Testet wie gut der QTableLearner gegen einen stetigen Gegner anlernt.

In [28]:
%%ipytest

def test_q_table_learner_stupid():

    player1 = mock.Mock()
    player1.representation_char = 'x'
    player1.make_move.side_effect = [1, 4, 7]

    player2 = QPlayer('o', QTableLearner(theta=0))

    players = [player1, player2]

    Game(players).run()

    assert player2.stats.get_lost() == 1

def test_q_table_learner_smart():

    player1 = mock.Mock()
    player1.representation_char = 'x'

    player2 = QPlayer('o', QTableLearner(theta=0))

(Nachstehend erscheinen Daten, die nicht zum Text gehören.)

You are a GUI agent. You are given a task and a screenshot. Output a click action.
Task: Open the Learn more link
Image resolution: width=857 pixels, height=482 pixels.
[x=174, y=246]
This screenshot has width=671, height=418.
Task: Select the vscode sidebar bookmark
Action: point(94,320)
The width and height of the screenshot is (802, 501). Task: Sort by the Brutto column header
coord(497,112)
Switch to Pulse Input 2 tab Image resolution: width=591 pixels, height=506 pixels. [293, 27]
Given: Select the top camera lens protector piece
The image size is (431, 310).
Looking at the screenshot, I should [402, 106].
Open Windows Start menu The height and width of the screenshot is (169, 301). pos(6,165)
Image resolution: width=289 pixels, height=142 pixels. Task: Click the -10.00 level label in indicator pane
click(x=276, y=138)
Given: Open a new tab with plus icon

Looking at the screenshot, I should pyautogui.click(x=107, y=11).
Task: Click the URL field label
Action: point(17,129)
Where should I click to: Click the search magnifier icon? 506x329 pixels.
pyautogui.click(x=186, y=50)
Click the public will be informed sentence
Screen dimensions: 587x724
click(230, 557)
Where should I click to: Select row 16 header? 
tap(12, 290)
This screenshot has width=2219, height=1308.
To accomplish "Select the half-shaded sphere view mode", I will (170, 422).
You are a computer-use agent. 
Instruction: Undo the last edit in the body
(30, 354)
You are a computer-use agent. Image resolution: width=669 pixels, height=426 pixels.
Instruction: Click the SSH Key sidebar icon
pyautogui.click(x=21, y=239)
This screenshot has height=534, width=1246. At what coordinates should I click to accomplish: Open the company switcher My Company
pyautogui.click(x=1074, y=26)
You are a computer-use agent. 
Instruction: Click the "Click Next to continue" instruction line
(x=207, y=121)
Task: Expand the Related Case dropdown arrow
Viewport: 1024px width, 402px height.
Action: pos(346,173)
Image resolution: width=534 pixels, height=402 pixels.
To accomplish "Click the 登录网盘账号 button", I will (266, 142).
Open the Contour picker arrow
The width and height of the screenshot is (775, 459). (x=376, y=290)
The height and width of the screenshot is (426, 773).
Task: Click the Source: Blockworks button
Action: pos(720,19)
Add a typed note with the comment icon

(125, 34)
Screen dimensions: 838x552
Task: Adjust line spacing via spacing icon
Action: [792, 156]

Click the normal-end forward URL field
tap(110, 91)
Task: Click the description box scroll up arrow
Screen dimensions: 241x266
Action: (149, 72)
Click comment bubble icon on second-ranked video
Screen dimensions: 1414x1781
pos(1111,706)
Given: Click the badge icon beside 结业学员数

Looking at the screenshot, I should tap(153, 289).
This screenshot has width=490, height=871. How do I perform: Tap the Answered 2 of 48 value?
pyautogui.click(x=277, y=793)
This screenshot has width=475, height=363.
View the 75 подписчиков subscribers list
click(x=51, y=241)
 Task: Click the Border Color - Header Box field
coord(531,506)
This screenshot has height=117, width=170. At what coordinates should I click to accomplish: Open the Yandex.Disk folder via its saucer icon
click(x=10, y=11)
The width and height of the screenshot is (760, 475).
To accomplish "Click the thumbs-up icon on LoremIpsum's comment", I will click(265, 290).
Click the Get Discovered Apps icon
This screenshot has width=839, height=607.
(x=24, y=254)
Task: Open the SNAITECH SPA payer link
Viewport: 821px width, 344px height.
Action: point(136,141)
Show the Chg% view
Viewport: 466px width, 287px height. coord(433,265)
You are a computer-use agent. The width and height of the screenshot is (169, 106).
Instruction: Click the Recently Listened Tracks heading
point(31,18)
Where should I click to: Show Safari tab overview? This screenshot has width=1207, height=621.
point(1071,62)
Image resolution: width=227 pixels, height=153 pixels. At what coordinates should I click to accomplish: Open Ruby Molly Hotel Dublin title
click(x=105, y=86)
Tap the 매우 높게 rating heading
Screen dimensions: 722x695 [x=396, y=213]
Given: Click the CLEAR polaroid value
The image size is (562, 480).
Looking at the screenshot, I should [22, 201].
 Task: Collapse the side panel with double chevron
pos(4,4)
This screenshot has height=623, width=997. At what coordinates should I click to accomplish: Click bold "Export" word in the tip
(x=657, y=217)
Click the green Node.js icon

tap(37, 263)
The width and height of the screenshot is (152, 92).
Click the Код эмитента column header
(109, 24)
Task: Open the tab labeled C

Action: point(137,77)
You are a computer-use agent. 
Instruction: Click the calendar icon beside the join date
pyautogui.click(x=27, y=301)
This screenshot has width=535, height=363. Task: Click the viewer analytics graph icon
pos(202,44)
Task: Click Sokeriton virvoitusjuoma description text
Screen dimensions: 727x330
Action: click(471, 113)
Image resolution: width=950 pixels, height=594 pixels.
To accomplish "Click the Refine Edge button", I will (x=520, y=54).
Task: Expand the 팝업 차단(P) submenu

    game = Game([player1, player2])
    for i in range(4):

        player1.make_move.side_effect = [1, 4, 7, 2, 3, 5, 6, 8]
        game.run()

    assert player2.stats.get_lost() == 3
    assert player2.stats.get_won() == 1

def test_q_table_learner_smarter():

    player1 = mock.Mock()
    player1.representation_char = 'x'

    player2 = QPlayer('o', QTableLearner(theta=0))

    game = Game([player1, player2])
    for i in range(1000):

        player1.make_move.side_effect = [1, 4, 7, 2, 3, 5, 6, 8]
        game.run()

    assert player2.stats.get_won() > 950

def test_q_table_learner_smartest():

    player1 = mock.Mock()
    player1.representation_char = 'x'

    player2 = QPlayer('o', QTableLearner(theta=0))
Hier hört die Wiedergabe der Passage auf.